(Extracted data entries)
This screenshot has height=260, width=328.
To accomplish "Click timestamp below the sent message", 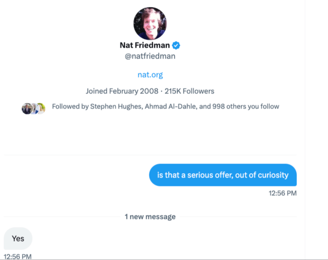I will tap(283, 193).
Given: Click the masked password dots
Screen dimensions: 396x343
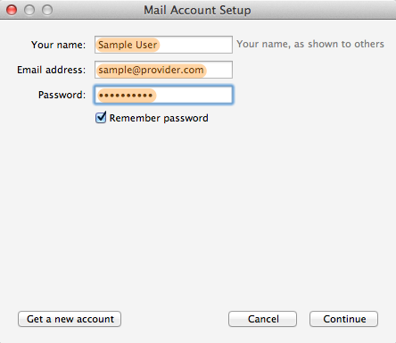Looking at the screenshot, I should coord(126,96).
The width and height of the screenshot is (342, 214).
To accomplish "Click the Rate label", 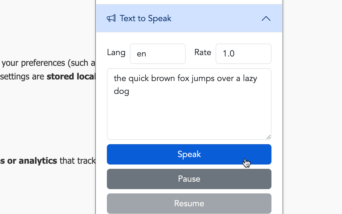I will click(x=203, y=52).

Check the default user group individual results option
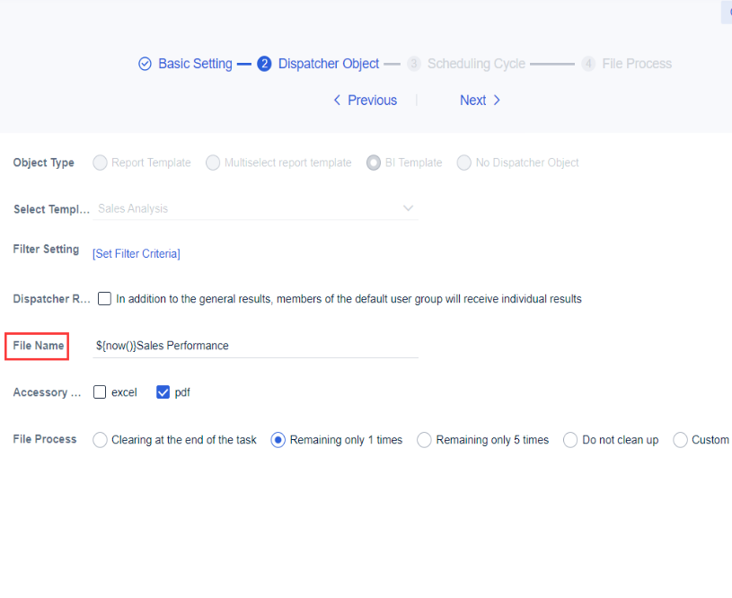pos(104,298)
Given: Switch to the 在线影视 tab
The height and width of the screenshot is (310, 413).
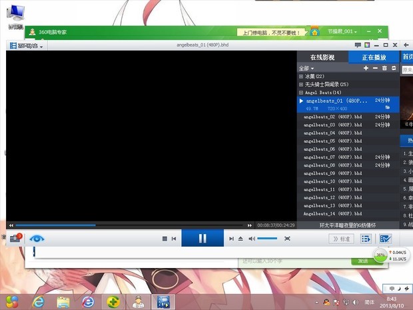Looking at the screenshot, I should [x=322, y=57].
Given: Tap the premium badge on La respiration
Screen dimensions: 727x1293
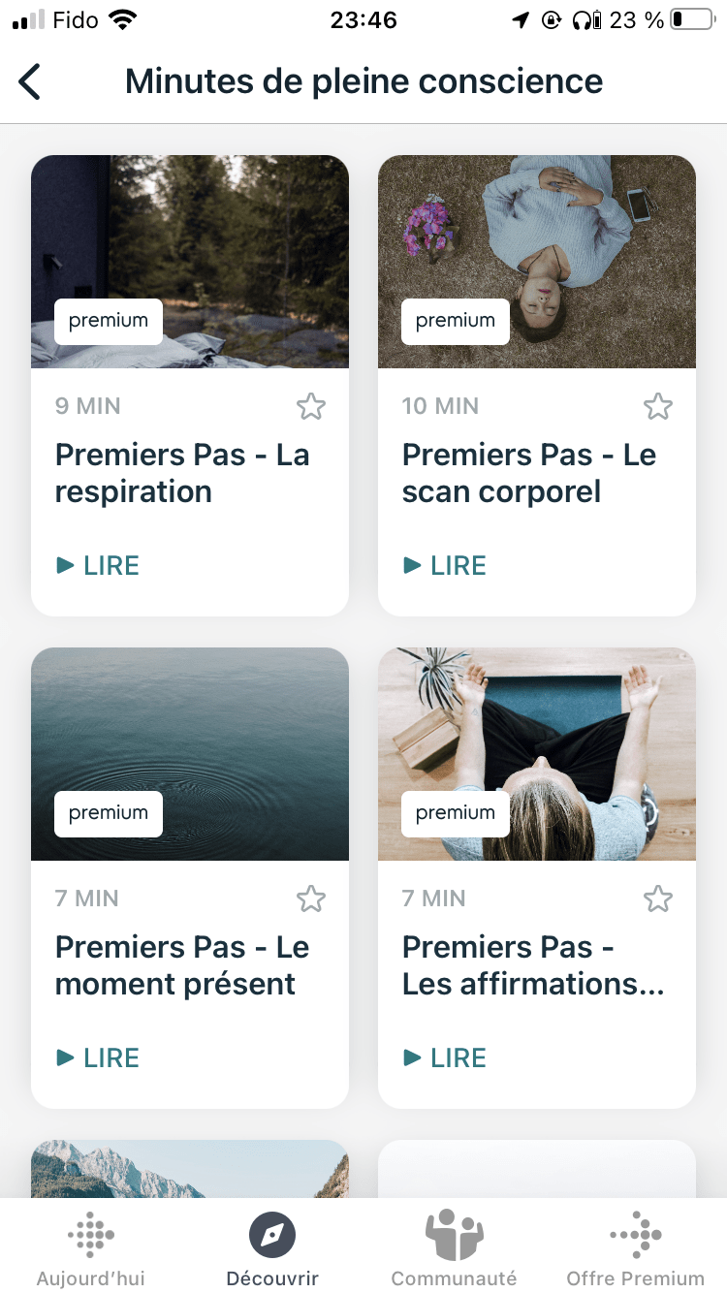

Work instruction
Only lines from the one holding "Check the default" through the last line of the entries above are wanted, both ends included, each retyped exactly; no pictures.

Result of this task
Check the default user group individual results option
pos(104,298)
Given: Switch to the 在线影视 tab
The height and width of the screenshot is (310, 413).
Looking at the screenshot, I should [x=322, y=57].
Given: Tap the premium badge on La respiration
Screen dimensions: 727x1293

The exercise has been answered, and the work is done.